Michael Catalano and Eric Mofford greet guests at opening.

Last Tuesday, October 14th, Unconventional Media, in conjunction with PLA Media, officially opened the Southern office, Unconventional South.  Pam Lewis, a public relations and marketing guru with over twenty years experience, opened her doors at the PLA Media building on Music Row to welcome my partner Michael Catalano and I to the agents, music publishers, record executives and other dignitaries of Nashville, Tennessee.  Fun was had by all, or at least by me.  Pam served a home cooked meal and “Unconventional” Sangria.  Videos from UM’s most recent production “Need for Speed:Undercover” and the first film Michael and I worked together on, “Travelin’ Trains” played in the background accompanied by the music of jazz maestro, Denny Jiosa.  Unconventional South is a full service production company handling the small corporate job to the large New Media production.
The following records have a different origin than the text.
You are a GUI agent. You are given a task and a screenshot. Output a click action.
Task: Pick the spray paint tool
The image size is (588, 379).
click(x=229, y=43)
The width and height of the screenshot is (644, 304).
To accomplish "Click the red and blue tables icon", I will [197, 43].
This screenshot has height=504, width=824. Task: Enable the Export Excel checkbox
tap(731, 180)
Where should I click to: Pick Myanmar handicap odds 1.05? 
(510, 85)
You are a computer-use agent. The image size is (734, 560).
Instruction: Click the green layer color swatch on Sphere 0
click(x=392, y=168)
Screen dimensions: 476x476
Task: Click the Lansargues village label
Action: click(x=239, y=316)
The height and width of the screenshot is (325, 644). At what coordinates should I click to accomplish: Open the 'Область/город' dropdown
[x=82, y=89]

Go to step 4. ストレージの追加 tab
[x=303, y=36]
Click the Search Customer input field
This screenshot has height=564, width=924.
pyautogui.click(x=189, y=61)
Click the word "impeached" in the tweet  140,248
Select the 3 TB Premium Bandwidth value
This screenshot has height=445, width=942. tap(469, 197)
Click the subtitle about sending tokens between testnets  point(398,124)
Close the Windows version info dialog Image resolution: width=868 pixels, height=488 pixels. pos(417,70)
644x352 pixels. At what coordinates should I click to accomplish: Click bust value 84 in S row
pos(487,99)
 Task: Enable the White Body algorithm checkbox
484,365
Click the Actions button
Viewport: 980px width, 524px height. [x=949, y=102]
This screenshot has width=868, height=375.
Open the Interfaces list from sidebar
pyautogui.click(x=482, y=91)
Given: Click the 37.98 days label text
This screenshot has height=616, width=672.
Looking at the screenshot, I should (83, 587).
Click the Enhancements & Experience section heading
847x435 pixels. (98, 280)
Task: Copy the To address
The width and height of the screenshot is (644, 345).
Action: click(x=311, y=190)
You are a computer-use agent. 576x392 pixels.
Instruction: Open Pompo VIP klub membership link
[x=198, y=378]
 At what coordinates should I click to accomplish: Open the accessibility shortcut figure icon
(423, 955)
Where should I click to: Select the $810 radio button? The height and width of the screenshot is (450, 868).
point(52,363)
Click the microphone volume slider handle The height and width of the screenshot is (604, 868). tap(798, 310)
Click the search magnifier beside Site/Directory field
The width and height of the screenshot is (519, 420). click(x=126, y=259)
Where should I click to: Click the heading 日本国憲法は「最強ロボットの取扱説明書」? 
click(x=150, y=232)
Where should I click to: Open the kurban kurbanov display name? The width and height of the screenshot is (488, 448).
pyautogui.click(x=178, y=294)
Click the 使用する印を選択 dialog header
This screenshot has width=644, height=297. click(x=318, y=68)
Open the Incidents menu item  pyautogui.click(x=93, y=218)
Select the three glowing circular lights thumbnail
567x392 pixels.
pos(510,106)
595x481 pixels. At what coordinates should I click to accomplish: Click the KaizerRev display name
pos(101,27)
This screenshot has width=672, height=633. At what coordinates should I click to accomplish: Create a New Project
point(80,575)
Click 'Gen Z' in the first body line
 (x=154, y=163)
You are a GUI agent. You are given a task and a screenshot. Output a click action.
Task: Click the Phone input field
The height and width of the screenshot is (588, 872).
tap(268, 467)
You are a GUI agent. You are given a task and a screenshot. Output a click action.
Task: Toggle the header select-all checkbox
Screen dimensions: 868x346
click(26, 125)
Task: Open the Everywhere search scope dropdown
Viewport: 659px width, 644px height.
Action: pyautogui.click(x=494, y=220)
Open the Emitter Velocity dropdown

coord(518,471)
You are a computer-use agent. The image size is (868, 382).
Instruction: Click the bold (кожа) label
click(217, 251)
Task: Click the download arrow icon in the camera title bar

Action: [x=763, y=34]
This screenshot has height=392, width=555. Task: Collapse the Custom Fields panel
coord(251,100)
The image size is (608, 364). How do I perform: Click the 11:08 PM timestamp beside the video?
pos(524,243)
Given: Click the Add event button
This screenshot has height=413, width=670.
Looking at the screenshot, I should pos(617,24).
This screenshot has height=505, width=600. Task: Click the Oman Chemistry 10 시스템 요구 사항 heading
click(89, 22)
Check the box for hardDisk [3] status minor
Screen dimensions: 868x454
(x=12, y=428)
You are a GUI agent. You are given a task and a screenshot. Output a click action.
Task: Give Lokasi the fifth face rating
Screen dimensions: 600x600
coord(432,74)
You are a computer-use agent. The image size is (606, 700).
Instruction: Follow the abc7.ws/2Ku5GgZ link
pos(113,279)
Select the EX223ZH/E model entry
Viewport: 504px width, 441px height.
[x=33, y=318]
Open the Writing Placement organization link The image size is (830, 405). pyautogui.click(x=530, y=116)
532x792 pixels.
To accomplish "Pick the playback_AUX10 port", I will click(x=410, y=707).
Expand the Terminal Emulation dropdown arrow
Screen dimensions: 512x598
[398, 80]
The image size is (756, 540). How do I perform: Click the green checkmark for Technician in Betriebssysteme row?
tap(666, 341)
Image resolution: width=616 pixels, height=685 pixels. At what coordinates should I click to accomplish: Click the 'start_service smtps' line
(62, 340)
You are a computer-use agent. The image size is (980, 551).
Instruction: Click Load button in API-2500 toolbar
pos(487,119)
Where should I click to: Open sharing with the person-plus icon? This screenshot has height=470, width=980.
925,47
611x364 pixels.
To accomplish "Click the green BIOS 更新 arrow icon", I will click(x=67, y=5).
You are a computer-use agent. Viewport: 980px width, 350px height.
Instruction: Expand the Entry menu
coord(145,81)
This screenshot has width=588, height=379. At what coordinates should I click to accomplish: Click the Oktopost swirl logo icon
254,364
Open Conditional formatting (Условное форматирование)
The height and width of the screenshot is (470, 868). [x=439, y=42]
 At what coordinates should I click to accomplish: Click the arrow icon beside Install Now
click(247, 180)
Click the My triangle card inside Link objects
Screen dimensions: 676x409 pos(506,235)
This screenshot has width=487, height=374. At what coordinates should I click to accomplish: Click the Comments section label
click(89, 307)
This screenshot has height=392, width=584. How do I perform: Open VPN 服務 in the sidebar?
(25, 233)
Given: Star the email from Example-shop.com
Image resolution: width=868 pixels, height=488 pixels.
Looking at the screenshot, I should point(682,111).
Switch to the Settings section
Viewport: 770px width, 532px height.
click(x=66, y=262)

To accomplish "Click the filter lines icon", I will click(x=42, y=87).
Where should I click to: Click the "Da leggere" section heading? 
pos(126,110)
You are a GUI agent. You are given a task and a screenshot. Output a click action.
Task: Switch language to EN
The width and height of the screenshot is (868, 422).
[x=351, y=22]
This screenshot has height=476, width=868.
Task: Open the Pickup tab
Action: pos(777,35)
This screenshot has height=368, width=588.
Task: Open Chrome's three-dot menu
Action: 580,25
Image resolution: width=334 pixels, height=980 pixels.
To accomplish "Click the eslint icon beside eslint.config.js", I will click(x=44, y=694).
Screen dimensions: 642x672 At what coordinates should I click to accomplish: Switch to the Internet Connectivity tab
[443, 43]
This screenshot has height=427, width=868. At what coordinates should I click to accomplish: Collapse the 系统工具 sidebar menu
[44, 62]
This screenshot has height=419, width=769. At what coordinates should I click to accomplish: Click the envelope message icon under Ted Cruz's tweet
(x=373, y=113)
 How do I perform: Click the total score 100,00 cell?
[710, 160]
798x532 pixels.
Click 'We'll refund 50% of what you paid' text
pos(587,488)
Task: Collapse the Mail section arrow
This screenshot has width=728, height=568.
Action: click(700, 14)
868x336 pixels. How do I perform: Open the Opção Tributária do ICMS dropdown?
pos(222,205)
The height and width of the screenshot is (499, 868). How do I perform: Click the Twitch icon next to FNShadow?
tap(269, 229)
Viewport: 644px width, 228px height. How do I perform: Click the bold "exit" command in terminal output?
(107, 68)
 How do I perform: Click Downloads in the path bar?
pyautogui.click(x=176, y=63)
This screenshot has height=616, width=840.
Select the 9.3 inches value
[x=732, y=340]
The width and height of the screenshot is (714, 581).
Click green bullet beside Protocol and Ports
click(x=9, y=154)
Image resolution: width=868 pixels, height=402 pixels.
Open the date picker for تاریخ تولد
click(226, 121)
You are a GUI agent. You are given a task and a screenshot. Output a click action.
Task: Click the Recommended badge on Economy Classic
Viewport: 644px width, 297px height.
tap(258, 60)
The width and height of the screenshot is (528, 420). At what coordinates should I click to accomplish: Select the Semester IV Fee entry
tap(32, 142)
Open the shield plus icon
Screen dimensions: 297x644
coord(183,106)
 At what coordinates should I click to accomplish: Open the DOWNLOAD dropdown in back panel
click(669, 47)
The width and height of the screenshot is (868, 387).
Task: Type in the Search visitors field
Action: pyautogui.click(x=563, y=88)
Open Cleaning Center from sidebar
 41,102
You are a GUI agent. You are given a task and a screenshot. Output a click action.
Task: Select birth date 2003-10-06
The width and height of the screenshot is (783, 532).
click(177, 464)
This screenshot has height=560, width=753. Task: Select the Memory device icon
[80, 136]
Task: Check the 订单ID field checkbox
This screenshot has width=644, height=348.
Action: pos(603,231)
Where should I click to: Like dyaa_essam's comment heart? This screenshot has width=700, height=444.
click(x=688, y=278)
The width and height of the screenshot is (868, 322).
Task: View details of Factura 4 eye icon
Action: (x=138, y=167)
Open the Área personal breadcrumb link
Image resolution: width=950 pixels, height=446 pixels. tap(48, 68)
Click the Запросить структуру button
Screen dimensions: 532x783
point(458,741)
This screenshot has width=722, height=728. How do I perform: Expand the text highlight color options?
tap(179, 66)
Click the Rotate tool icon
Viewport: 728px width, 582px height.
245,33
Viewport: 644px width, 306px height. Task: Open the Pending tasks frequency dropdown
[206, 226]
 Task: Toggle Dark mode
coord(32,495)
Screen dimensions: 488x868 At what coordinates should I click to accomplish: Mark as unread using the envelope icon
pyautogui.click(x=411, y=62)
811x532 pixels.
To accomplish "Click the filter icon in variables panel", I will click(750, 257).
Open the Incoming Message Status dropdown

Most of the talk at the opening was about discovering new ways to build audiences and sell music.  There is so little independent radio these days that artists and labels are finding it difficult to get any airplay.  I’m a firm believer that if you build an audience, they will buy the music, but how to build that audience was a topic of much debate.  I think the right approach is to use the many internet networks available like MySpace, FaceBook, etc and add music documentaries, music videos, viral videos.  Everything about the artist should have a music soundtrack.  The songs are associated with the musician.  This will lead to downloads and purchases.

I also like the idea of virtual cafes, Cafe Sonique is just one of many.  The idea is a band or singer performs live at a certain time in a virtual world.  Anyone in the world can get on the internet and see the performer live.  Just like any other performance, CD’s (and in this case, downloads) are made available for purchase at the show.  The hardest part is getting an audience to discover the musician in the first place but the same holds true for independent films and documentaries.  It takes marketing and word of mouth.  Part of any budget these days has to cover the costs of getting the word out virally on the internet and in the press, because otherwise the money spent for the videos, documentaries or for a virtual live performance is wasted money.